Il est surprenant de constater que très peu de personnages, humains et animaux, de Robert Rey, soient complets : Ici (Le silence mystérieux), se profile au bout d'un long cou sans corps, une tête-toupie à bouche-noeud papillon ; là (Rare et précieux), les jambes d'une sorte de bouffon partent de sa collerette, un bras absent, l'autre sortant de son oreille ; tandis qu'un équilibriste, tête-bêche avec lui en est totalement dépourvu. Mais les jambes de ce dernier, toutes de guingois, en grand écart au bout d'un bâton-tronc, semblent danser une gigue endiablée! Ailleurs, sont entassés des crânes, dans une fosse commune (Les morts), tandis que de l'autre côté de la tombe se tendent leurs ? d'autres ? mains ! ...

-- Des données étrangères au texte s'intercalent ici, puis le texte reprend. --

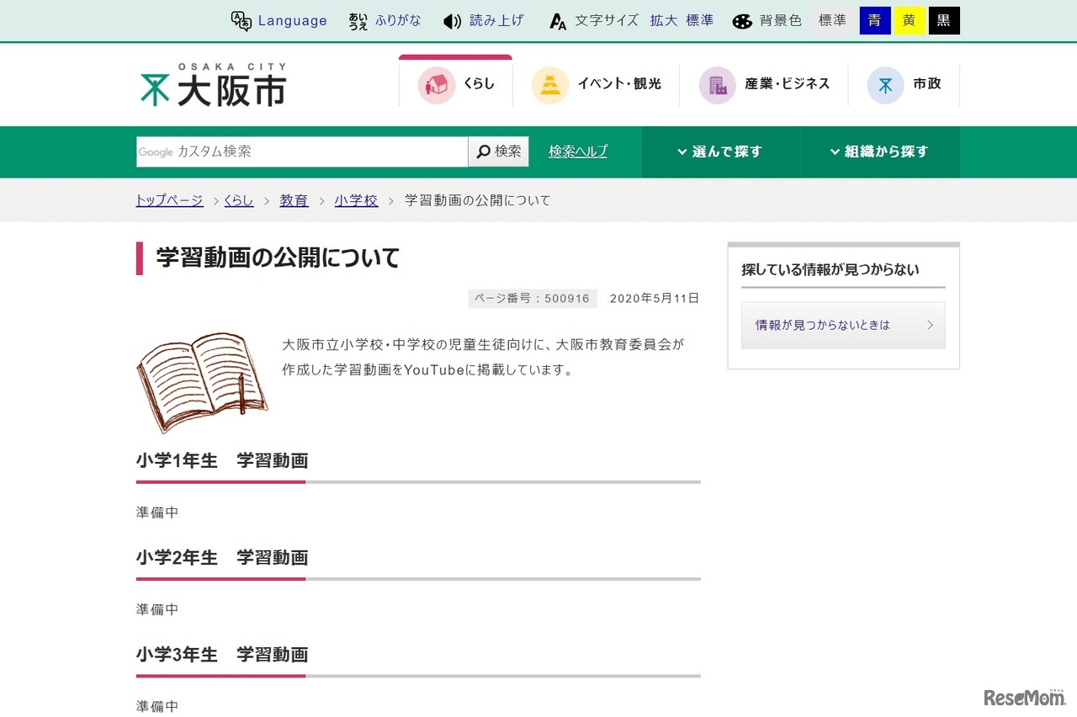Viewport: 1077px width, 717px height.
Task: Open the 情報が見つからないときは panel
Action: (x=842, y=326)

Malgré des "sujets" parfois macabres, le peintre ne laisse aucune connotation morbide s'installer dans ses oeuvres où les crânes sont hilares ; où des flaques de couleurs éclatantes font jouer les déséquilibres et des reliefs promènent sa fantaisie ; où le bâtisseur (La tour) d'une monstruosité anonyme est, tel un Djinn malfaisant, enfermé dans une bouteille, etc.
Parfois
(Elucubrations), les fragments d'individus sont totalement
indépendants, séparés par des lignes
épaisses et raides, isolés dans des formes
géométriques : dans l'un, une tête-coeur ; dans
l'autre une silhouette encapuchonnée aux doigts crochus tenant
une fleur... tels des flashes qui, sans relation apparente,
traverseraient le rêve d'un dormeur! D'autres fois (L'homme
à la casquette), des sortes d'entités
avortées stagnent, ou émergent de tracés
incontrôlés, de cartes de géographie anarchiques
dans lesquelles l'artiste a néanmoins fixé des
repères, comme dans les grilles de mots
croisés!
Ainsi, Robert Rey lutte-t-il pied à pied grâce à son oeuvre picturale ; et si (trop) souvent reviennent sur ses toiles les affreuses mains crochues, dans d'autres (ou les mêmes), volètent des pommes-oiseaux (L'homme-tronc) ; s'épanouissent des fleurs qui sortent, telles des grappes de lilas, du bec d'un Coq en train de s'égosiller ; s'échappent comme un foulard-coeur de la bouche d'un ange en lévitation entre des montagnes ; etc.
Symboles encore, les pointillés
qui relient le guitariste à son instrument ; arrivent aux
oreilles du fossoyeur (bien "entier", lui, capable peut-être,
par son écoute des morts, de susciter le plaisir
dessiné sur leurs visages?) ; partent du cerveau du
bâtisseur et, par le truchement d'une "bulle", retombent sur
les "visiteurs" perplexes, leur affirmant
que dans son imagination, sa tour avait l'harmonie d'une musique...
Ces points de suspension qui vont et viennent, semblent essentiels dans l'oeuvre attachante de l'artiste : Ils dansent des pieds de celui-ci à la tête de celui-là ; enjambent les lignes rigides ; transgressent les cloisonnements... corroborent malgré les personnages tronqués et leur isolement apparent, la volonté de Robert Rey, de communiquer, d'assurer par sa création, un lien, même incertain et fragile, avec le monde qui l'entoure !
Jeanine Rivais.
Ce texte a été publié dans le N°60 (Juin 1997) du BULLETIN DE L'ASSOCIATION LES AMIS DE FRANCOIS OZENDA.